==== DATASET ENTRIES

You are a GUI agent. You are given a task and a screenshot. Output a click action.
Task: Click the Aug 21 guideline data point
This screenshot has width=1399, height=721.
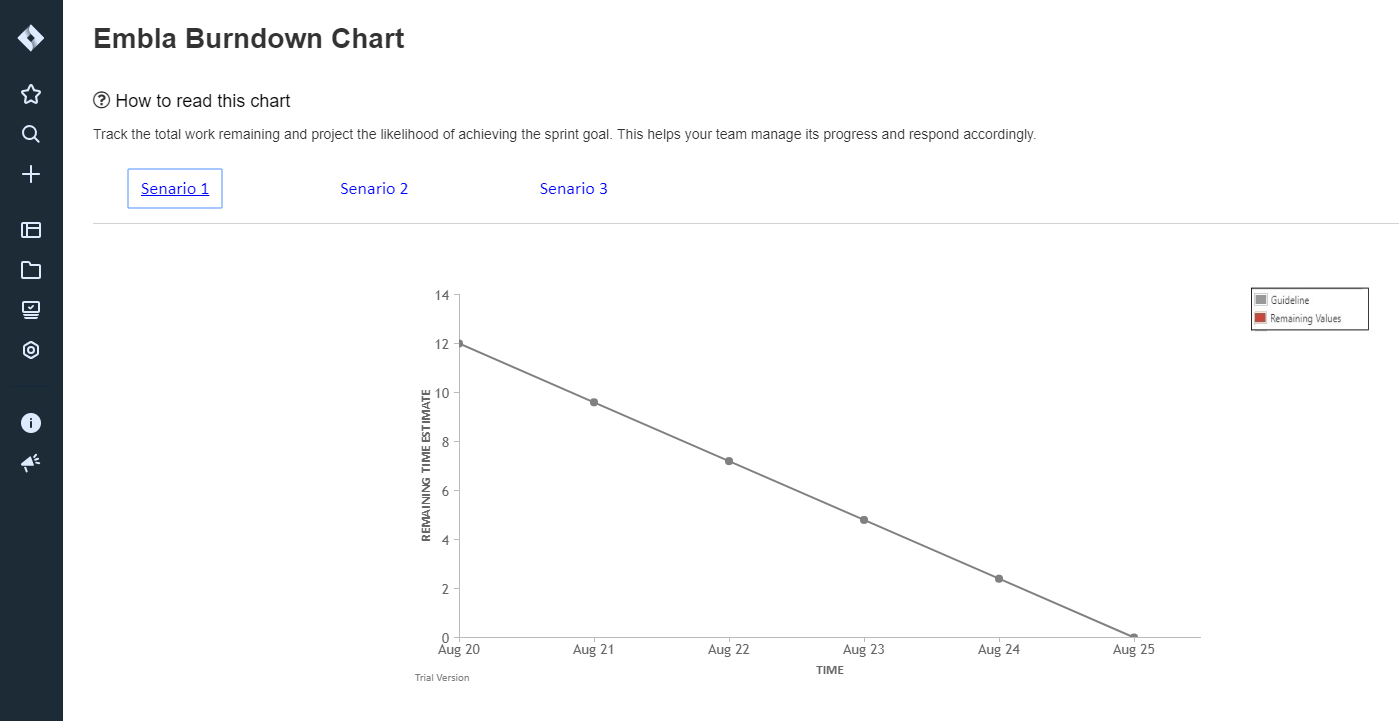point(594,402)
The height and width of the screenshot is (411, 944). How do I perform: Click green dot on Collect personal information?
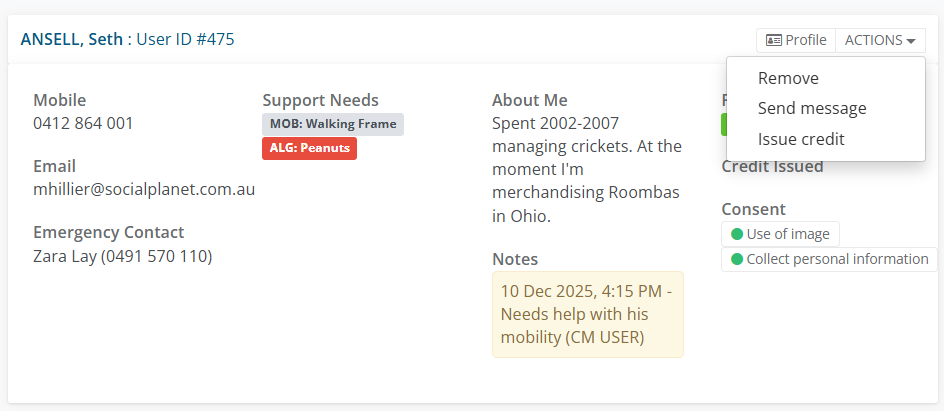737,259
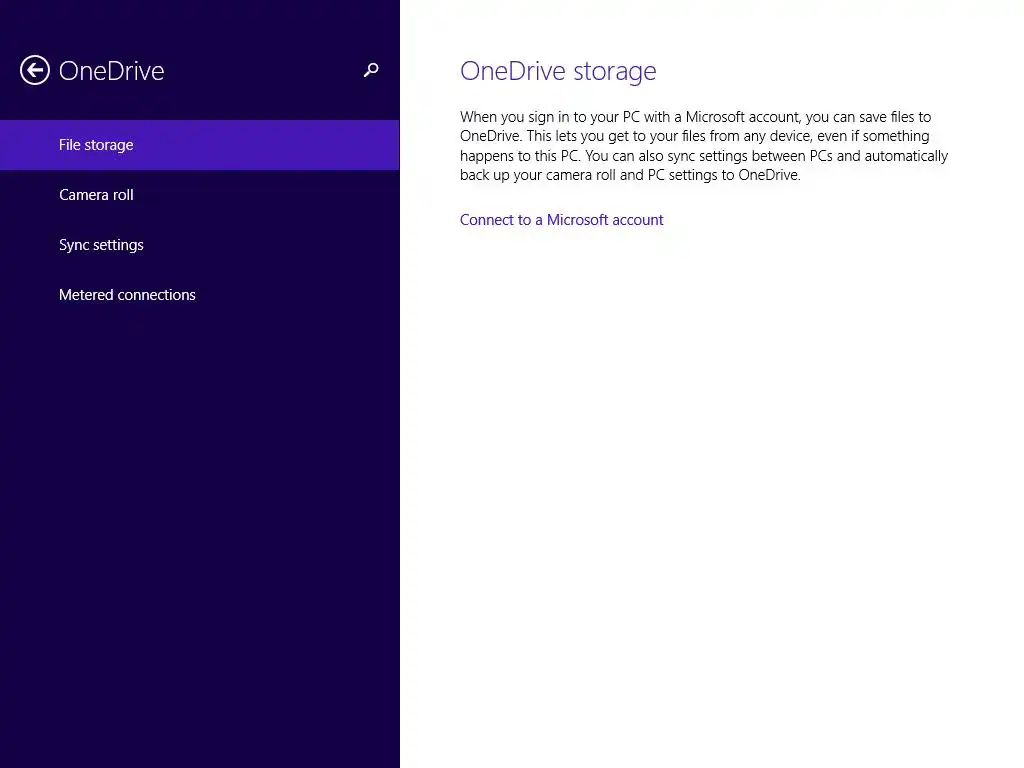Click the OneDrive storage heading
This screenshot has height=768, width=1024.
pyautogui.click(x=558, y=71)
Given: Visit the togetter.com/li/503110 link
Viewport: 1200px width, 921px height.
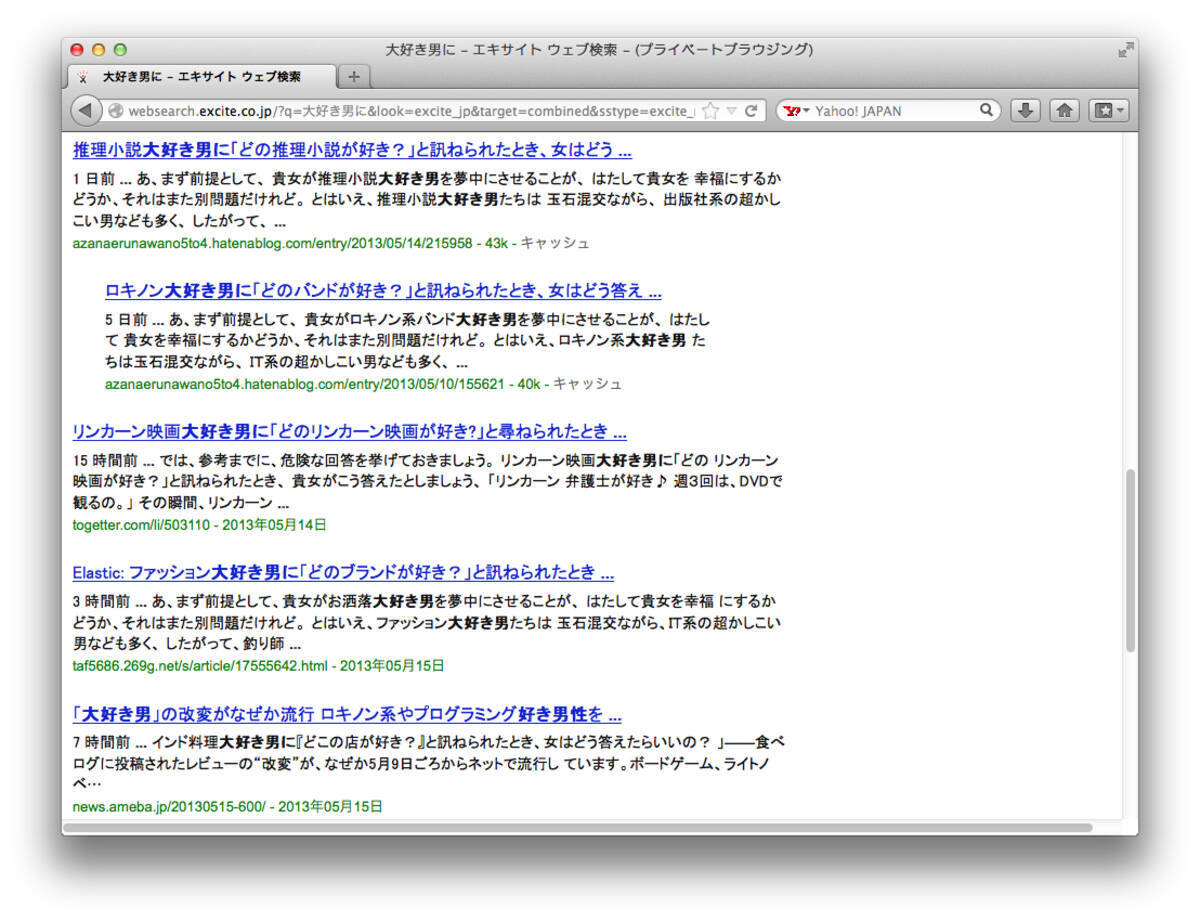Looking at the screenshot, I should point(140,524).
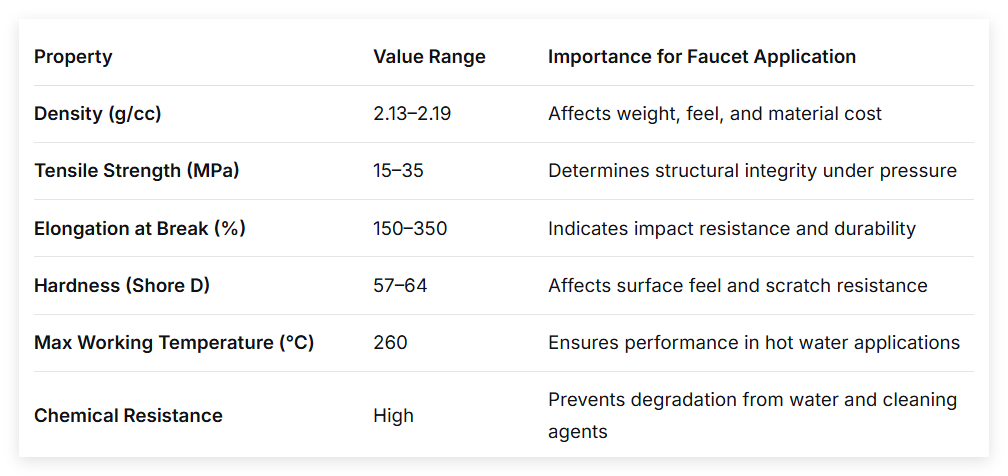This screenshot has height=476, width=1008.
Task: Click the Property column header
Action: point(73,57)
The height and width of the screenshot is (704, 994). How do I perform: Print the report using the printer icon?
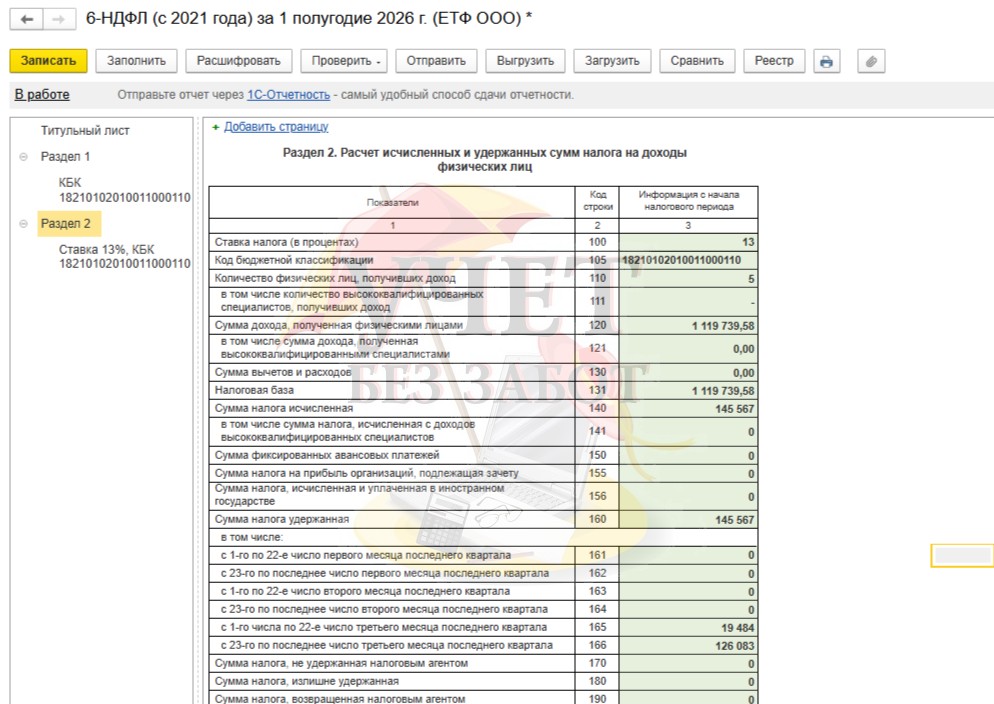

========

WORK TASK: Exactly the lines from the line that contains "This screenshot has width=1399, height=721." through the last line above, and no other lines, must be output, with pictures excluded.

ANSWER SECTION:
This screenshot has width=1399, height=721.
point(594,402)
The height and width of the screenshot is (411, 944). How do I perform: Click green dot on Collect personal information?
737,259
Click the OneDrive storage heading
This screenshot has height=768, width=1024.
pyautogui.click(x=558, y=71)
Given: Visit the togetter.com/li/503110 link
Viewport: 1200px width, 921px height.
Looking at the screenshot, I should point(140,524).
This screenshot has height=476, width=1008.
Task: Click the Property column header
Action: point(73,57)
The height and width of the screenshot is (704, 994). How do I perform: Print the report using the printer icon?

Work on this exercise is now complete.